Mundo ficciónIniciar sesiónIsabella había estado planeando esta cena durante cuatro días.
Llamó ella misma a los encargados del catering, les dio un menú nuevo y les dijo que descartaran cualquier cosa que tuvieran en sus archivos. Trasladó la disposición de la cena del comedor formal al espacio abierto junto a los ventanales porque quería que la gente viera las vistas. Encargó centros de mesa blancos, altos y arquitectónicos. Líneas limpias.

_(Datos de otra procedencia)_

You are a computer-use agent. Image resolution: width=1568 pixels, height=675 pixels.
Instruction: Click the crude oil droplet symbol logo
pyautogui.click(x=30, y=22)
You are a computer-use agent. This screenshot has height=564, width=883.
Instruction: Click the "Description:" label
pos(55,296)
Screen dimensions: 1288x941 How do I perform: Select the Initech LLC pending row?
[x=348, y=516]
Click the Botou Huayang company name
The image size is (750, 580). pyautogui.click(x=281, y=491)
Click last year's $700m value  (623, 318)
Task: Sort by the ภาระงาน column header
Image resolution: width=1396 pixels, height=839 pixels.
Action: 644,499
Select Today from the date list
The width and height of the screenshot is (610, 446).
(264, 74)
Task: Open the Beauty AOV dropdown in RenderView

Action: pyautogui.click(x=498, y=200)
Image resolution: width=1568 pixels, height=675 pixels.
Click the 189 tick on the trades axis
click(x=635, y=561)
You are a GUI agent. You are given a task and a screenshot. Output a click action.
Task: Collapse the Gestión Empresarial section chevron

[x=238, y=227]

Nada que ver con las flores sueltas y suaves que decoraban el aparador cuando entró por primera vez por la puerta.
A las seis y media, el personal del catering estaba visiblemente incómodo.
"La cristalería", dijo el jefe de servicio cuando ella preguntó a qué se debía la demora. Era un hombre precavido, de los que eligen las palabras como si estuvieran desactivando algo. "La señora Ashford tenía preferencias específicas registradas con nosotros. Cristal para cenas de más de seis personas. Las copas Bordeaux para el tinto, el otro juego para el blanco. Siempre hemos trabajado bajo ese acuerdo".
"Quiero las modernas y altas", dijo Isabella. "Las de tallo fino".
"Me temo que esas no están en la cuenta". Lo dijo con suavidad, lo cual resultaba más irritante que si lo hubiera dicho sin rodeos. "La señora Ashford estableció las preferencias de la cuenta hace tres años. Nunca hemos traído nada diferente".
Isabella lo miró un momento. "Bueno, ahora yo le estoy pidiendo algo diferente".
"Por supuesto". Él asintió y volvió a la cocina. Pero ella captó la mirada que intercambió con la mujer que preparaba la mesa auxiliar. Rápida y de reojo. La mirada de personas que conocían el original y toleraban cortésmente la revisión.
Fue a buscar a Roman.
...
Él estaba en el despacho con la chaqueta puesta, el portátil cerrado, listo de esa manera en la que siempre lo estaba: compuesto, presente y, de algún modo, todavía ligeramente en otra parte.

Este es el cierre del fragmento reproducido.